#### [WHAT TO WORK ON]
In the math thread, which expressions make up the derivation, from its starting fraction through the last line shown in full? List them in order.

#### [PASSAGE PROVIDED]

The answer is $\displaystyle i\tan(\frac{1}{2}\sqrt{x})$. I suppose I could work backwards from the answer, but I won't have the answer in the exam.

$\displaystyle \begin{align*} \frac{\mathrm{e}^{\mathrm{i}\,\sqrt{x}}-1}{\mathrm{e}^{\mathrm{i}\,\sqrt{x}} + 1} &= \frac{\mathrm{e}^{\mathrm{i}\,\sqrt{x}} + 1 - 2}{\mathrm{e}^{\mathrm{i}\,\sqrt{x}} + 1} \\ &= 1 - \frac{2}{\mathrm{e}^{\mathrm{i}\,\sqrt{x}} + 1} \\ &= 1 - \frac{2}{1 + \cos{ \left( \sqrt{x} \right) } + \mathrm{i} \sin{\left( \sqrt{x} \right) }} \\ &= 1 - \frac{2\,\left[ 1 + \cos{ \left( \sqrt{x} \right) } - \mathrm{i}\sin{ \left( \sqrt{x} \right) } \right] }{\left[ 1 + \cos{\left( \sqrt{x} \right) } + \mathrm{i}\sin{ \left( \sqrt{x} \right) } \right] \left[ 1 + \cos{ \left( \sqrt{x} \right) } - \mathrm{i}\sin{ \left( \sqrt{x} \right) } \right] } \\ &= 1 - \frac{2 + 2\cos{\left( \sqrt{x} \right)

(Interface element records)
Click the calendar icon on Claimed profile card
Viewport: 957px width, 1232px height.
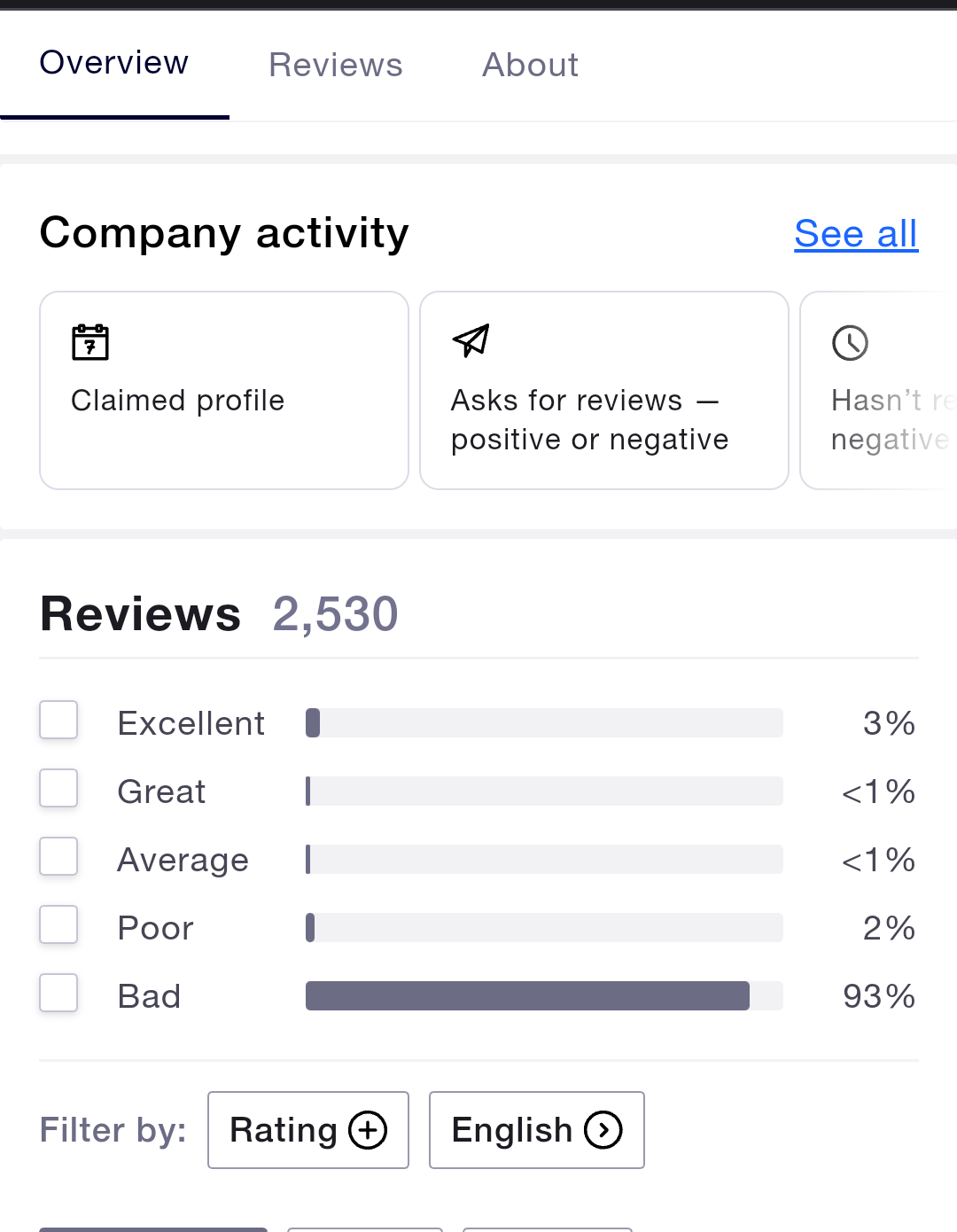coord(90,342)
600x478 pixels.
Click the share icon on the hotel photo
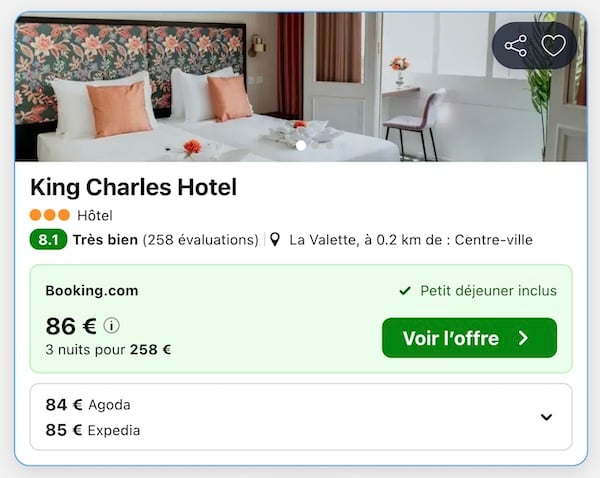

#### [EXPECTED OUTPUT]
1. (e^{i√x} − 1) / (e^{i√x} + 1)
2. (e^{i√x} + 1 − 2) / (e^{i√x} + 1)
3. 1 − 2 / (e^{i√x} + 1)
4. 1 − 2 / (1 + cos(√x) + i sin(√x))
5. 1 − 2[1 + cos(√x) − i sin(√x)] / ([1 + cos(√x) + i sin(√x)][1 + cos(√x) − i sin(√x)])